A vector space $X$ (over $\mathbb{L} = \mathbb{R}$ or $\mathbb{C}$) is called a topological vector space if $X$ is equipped with a topology $\tau$ such that

  1. $\{x\} \subset X$ is closed for all $x \in X$.

  2. $X \times \mathbb{L} \to X, (x, \lambda) \mapsto \lambda x$ is continuous.

  3. $X \times X \to X, (x,y) \mapsto x+y$ is continuous.

Here, $\mathbb{L}$ ($= \mathbb{R}$ or $\mathbb{C}$) has the usual topology, and both $X \times \mathbb{L}$ and $X \times X$ are considered to have the product topology.

I am familiar with the fact that imposing properties 1 through 3 ensures that $\tau$ is a Hausdorff topology.

Next, we say that $C \subseteq X$ is balanced if $x \in C$ and $|\lambda| \le 1$ implies $\lambda x \in C$. Furthermore, $C \subseteq X$ is bounded if for each open set $U$ containing $0$, there is a $t > 0$ so that $C \subset tU$. I do know that an equivalent way of defining $C$ bounded is that for all $U \ni 0$ there is a $t >0$ so that $C \subset sU$ all $s \ge t$.

I am also familiar with the fact that, for each open neighborhood $U$ of $0$, there exists balanced open $ V \subset U$ such that $0 \in V$ (one uses this fact to show that the two definitions of a bounded set are equivalent).

I would like to show that every nontrivial vector subspace of $X$ is not bounded.

This is a problem given in Appendix B of Grubb, and I've had some trouble solving it. I'm hoping that I can solve it with the facts I've stated above, but perhaps I need something else.

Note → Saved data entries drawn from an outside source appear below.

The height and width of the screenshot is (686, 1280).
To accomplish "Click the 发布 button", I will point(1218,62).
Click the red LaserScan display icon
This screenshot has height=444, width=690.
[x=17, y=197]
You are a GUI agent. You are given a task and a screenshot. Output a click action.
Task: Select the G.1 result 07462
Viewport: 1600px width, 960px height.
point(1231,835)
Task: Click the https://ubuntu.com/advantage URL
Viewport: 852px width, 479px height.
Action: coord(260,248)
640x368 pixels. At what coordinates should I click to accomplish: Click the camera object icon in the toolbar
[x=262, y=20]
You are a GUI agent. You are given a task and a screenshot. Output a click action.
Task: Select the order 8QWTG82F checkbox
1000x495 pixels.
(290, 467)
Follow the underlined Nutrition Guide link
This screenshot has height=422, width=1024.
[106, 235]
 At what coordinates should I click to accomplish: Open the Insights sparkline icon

Certainly, it suffices to take $x \in X \setminus \{0\}$ and show that $S= \operatorname{span}\{x\}$ is not bounded. Intuitively, this makes since because elements of the form $\lambda x$ should get large (in some sense) as $|\lambda| \to \infty$. But I am not able to make this precise yet. I need to find some specific open neighborhood $\tilde{U}$ of 0, and show there is no $t > 0$ such that $S \subseteq t\tilde{U}$. But it seems that $\tilde{U}$ might be tricky to identify.

Hints or solutions are greatly appreciated.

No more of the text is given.